Não há notícia de governo que
tenha podido persistir, indiferente, em políticas de confrontação
com a unanimidade, ou quase,
dos setores influentes. Fossem
apenas servidores públicos e aposentados, Lula contaria com
apoios fortes, do empresariado
em geral e da parte dos meios de
comunicação que, interessada
em ajuda financeira governamental, já exibiu seus serviços
com o boicote global, na TV, à
manifestação em Brasília.
Mas a política econômica degenerativa e as pretensas "reformas", juntas no sentido e no tempo, estabelecem a comunhão ampla. No cenário que se ergue contra a política econômica, Lula só
tem como aliados o setor financeiro e o FMI. O primeiro, porém,
Lula acaba de o deixar sem condições de combate político, ao
atacá-lo pelos "juros que são um
assalto" (como se não fossem,
também eles, permitidos pela política econômica e incentivados
pelos juros do Banco Central). O
FMI, por sua vez, sabe que uma
nova crise lhe sairia pior, na opinião internacional, do que a contemporização.

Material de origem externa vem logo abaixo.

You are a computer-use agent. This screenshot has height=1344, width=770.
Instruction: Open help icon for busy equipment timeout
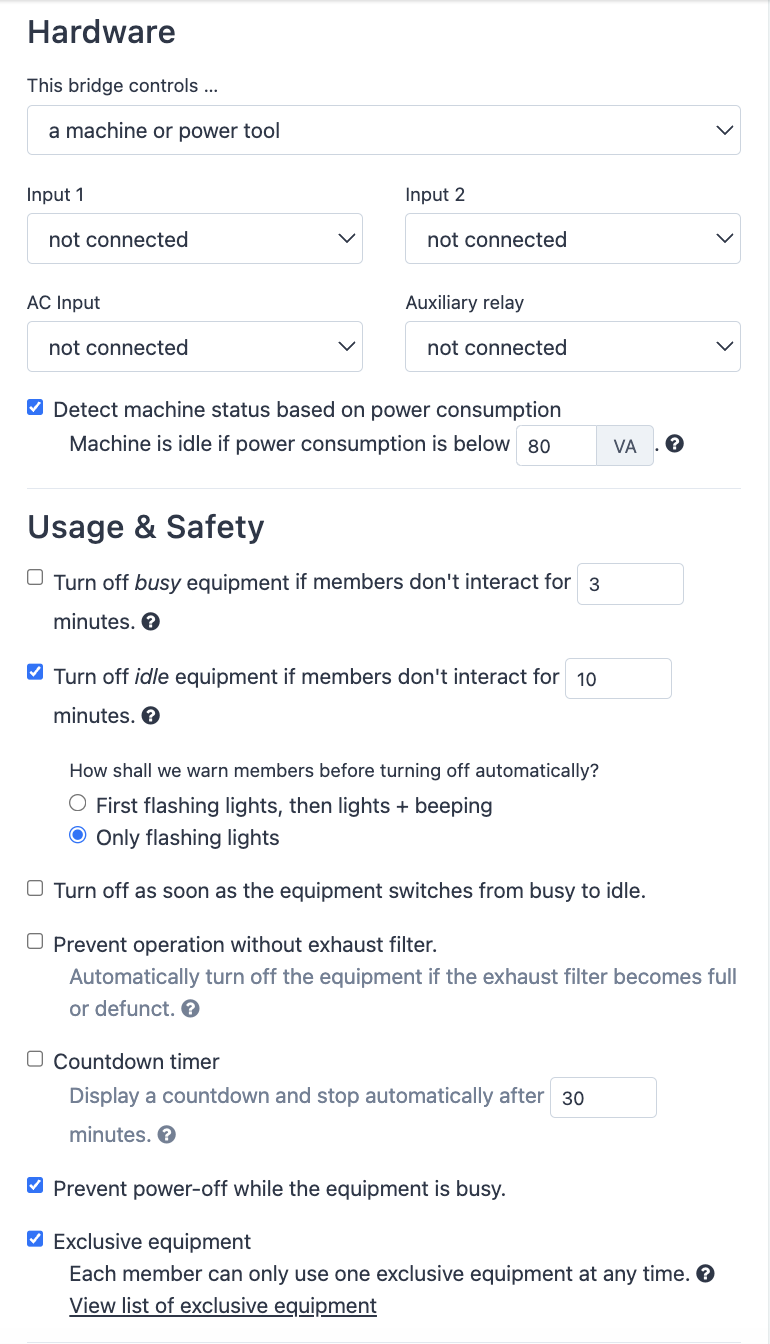coord(151,622)
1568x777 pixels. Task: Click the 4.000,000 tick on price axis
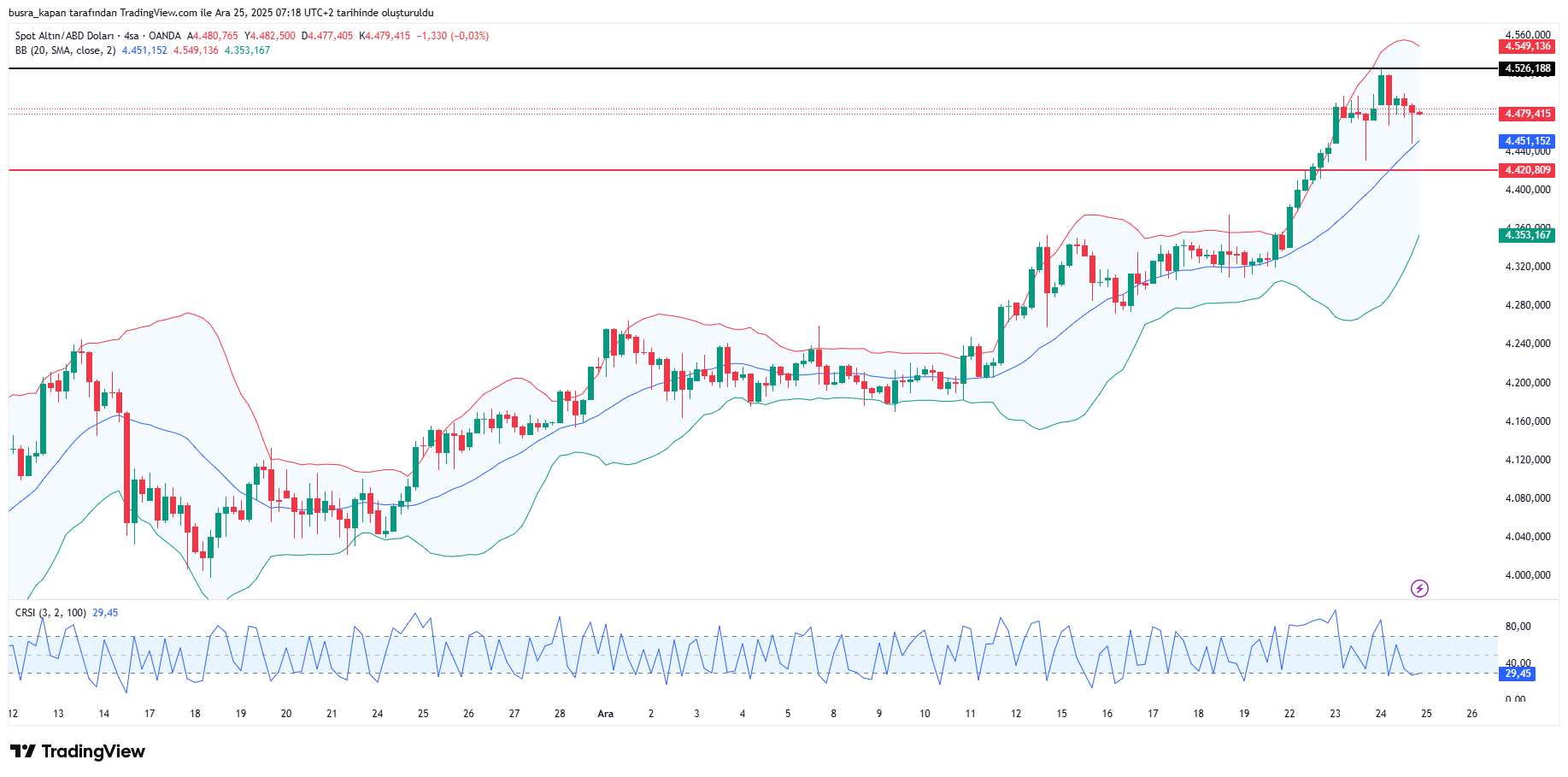1527,575
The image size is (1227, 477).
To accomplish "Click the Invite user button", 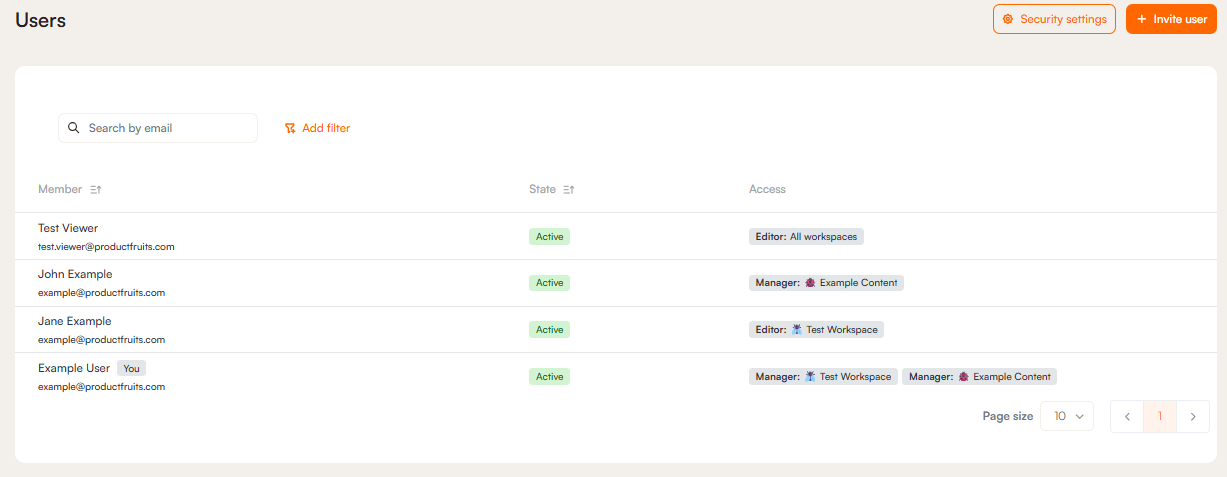I will point(1171,19).
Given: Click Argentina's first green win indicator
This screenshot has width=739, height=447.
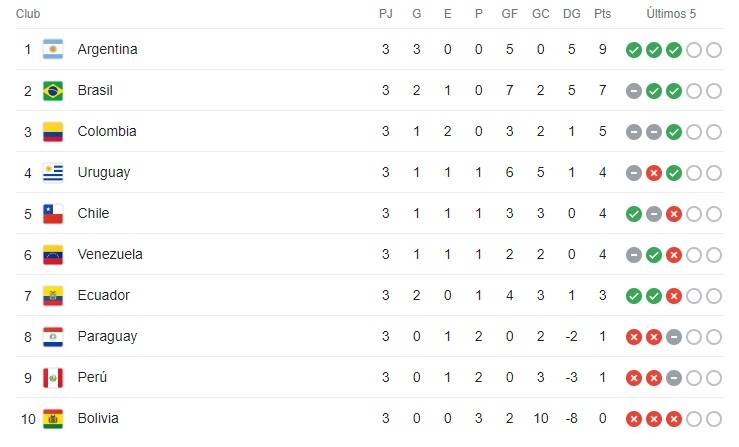Looking at the screenshot, I should (634, 50).
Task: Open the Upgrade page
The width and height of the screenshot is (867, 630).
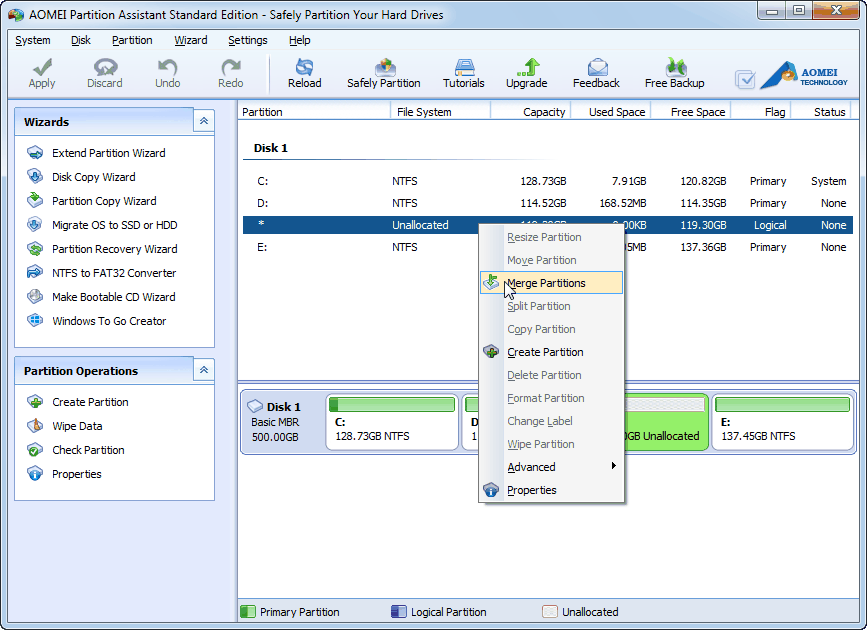Action: click(526, 73)
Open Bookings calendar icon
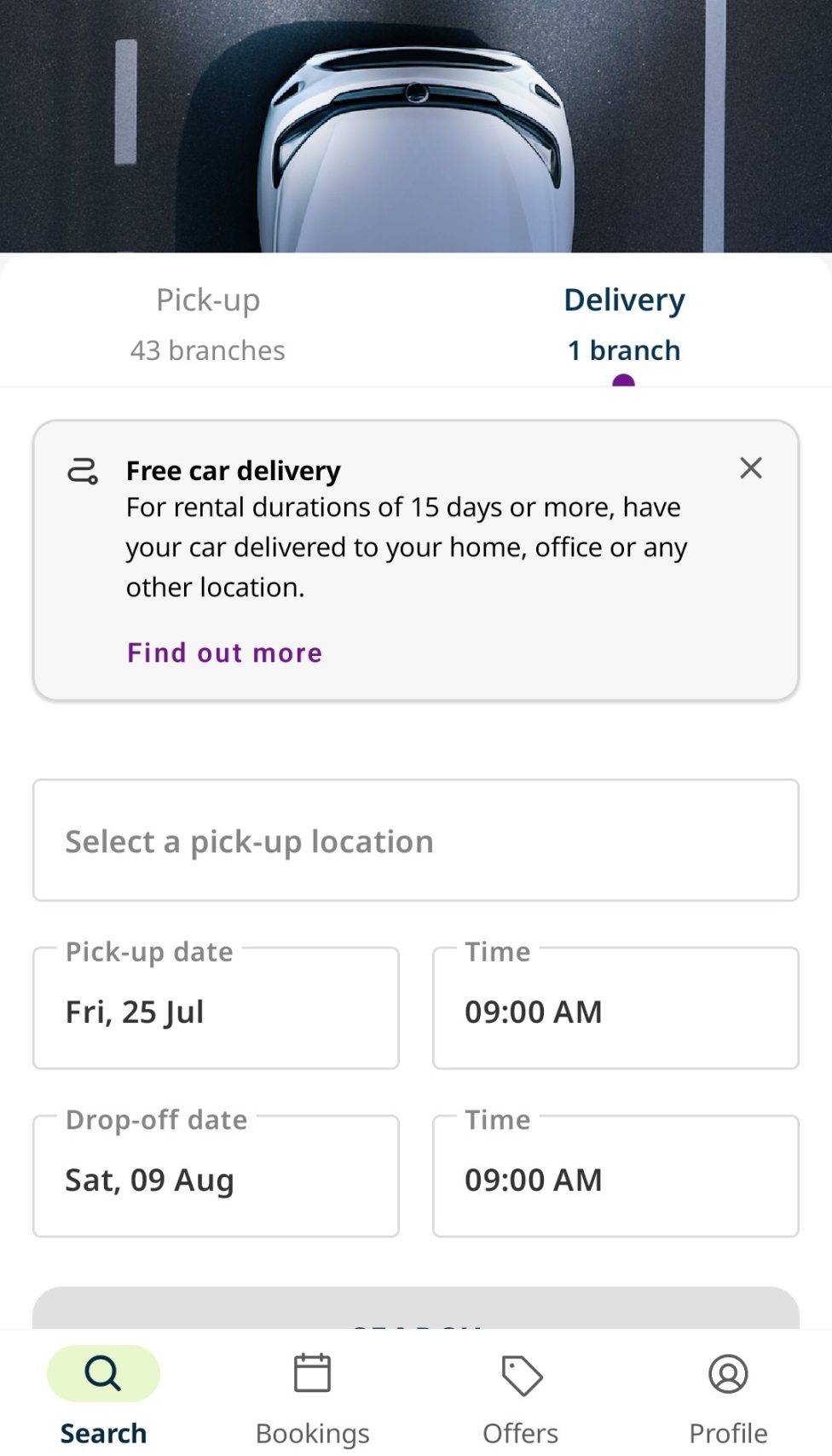The width and height of the screenshot is (832, 1456). pos(312,1373)
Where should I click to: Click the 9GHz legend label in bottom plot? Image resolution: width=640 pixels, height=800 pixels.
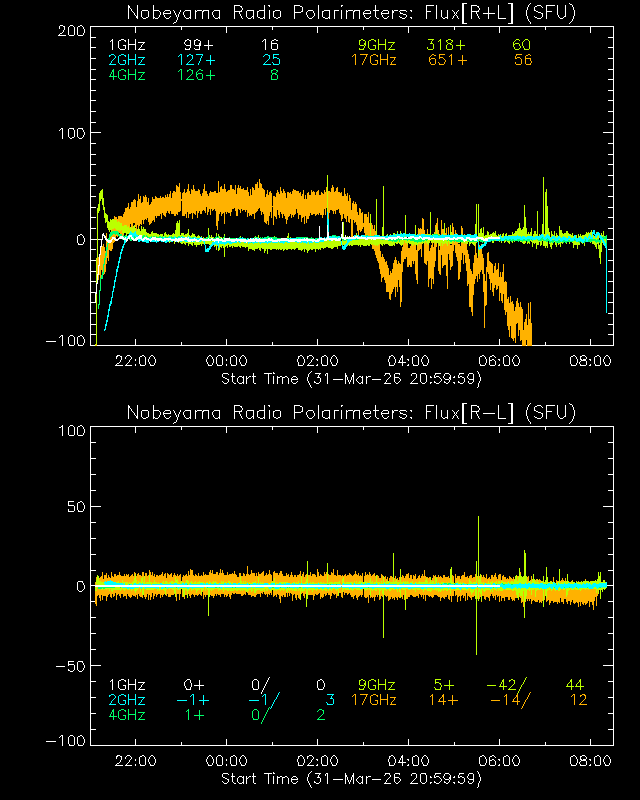coord(377,685)
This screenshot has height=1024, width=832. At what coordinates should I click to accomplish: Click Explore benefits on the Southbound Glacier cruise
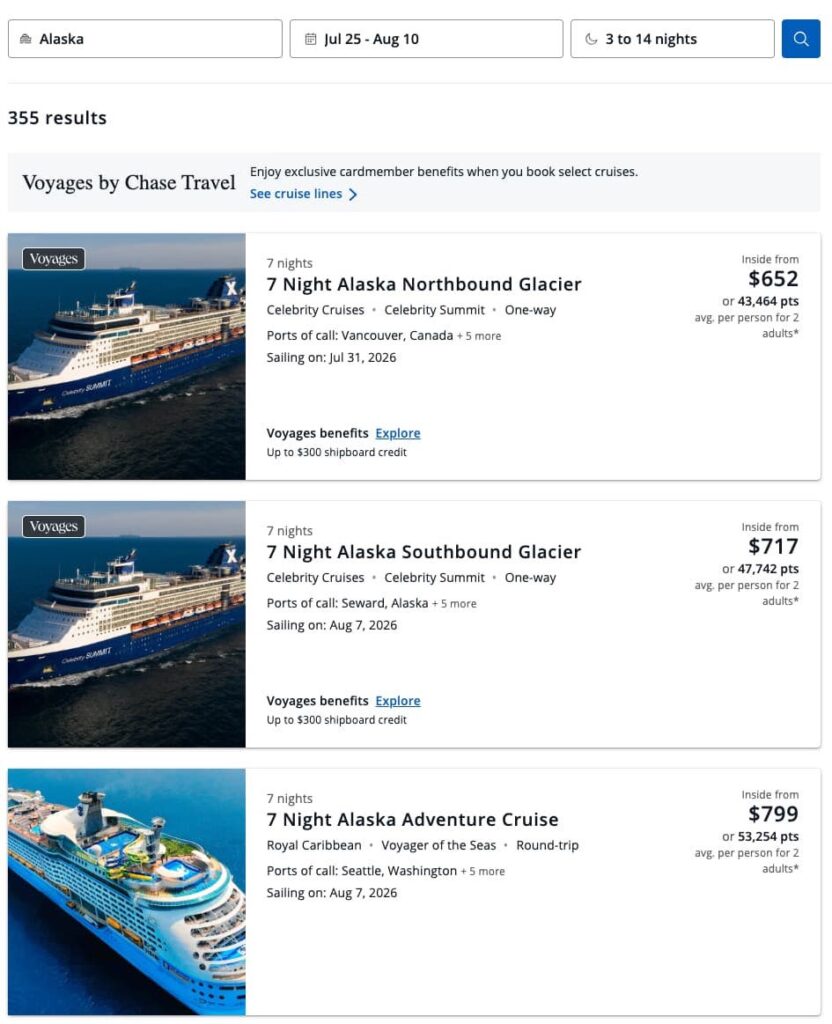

Luiz Inácio Lula da Silva pode
insistir na confrontação com a
frente espontânea dos setores influentes, mas só o faria por autoconfiança demais ou memória
de menos. Apesar da total falta
de relação com o quadro brasileiro de hoje, o exemplo extremo
desse gênero de confrontação teve o próprio Lula como um dos
mais ativos participantes: nem o
regime militar pôde sustentar o
confronto quando aquela comunhão vertical de forças se consolidou. Não por acaso, os dois setores aliados do governo, na época,
eram os mesmos que apoiam a
atual política econômica.
A solução agora proposta pela
Fiesp para "a sobrevivência da
indústria", se mantida a política
recessiva -cortar os direitos trabalhistas, inclusive pagamento
do descanso remunerado de sábados e domingos- pode ser deboche, pode ser ironia, provocação ou crise súbita de bobice. Seja
o que for, é também e sobretudo
um forte empurrão nos assalariados, ainda à margem da confrontação, para entrarem em
campo antes que saiam do emprego.
Os magistrados programam
para amanhã o início da reação
ostensiva à ameaça a direitos
seus, feita pela "reforma" previdenciária. Servidores começam o
debate em torno de greve geral
ou greves setoriais. A discussão
das "reformas" no Congresso
tende a acentuar a fermentação
nos partidos governistas, que já
levou o governo a mergulhar na
sordidez do compra-e-vende.
Apesar disso tudo, Luiz Inácio
Lula da Silva, José Dirceu, Luiz
Gushiken e Antonio Palocci Filho, definidores da estratégia governamental, adotam, como premissa, a idéia de que têm o tempo a seu favor, para construir
-sem encerramento previsto-
as condições necessárias aos
compromissos assumidos com o
eleitorado. Desde o primeiro minuto da posse, no entanto, o tempo se pôs contra o governo, nas
asas da expectativa "de ser feliz".
E tudo indica que a cada dia o
tempo corre ainda mais contra o
governo, que, se constrói alguma
coisa, como diz, desconstrói a
confiança e a oportunidade extraordinárias que recebeu.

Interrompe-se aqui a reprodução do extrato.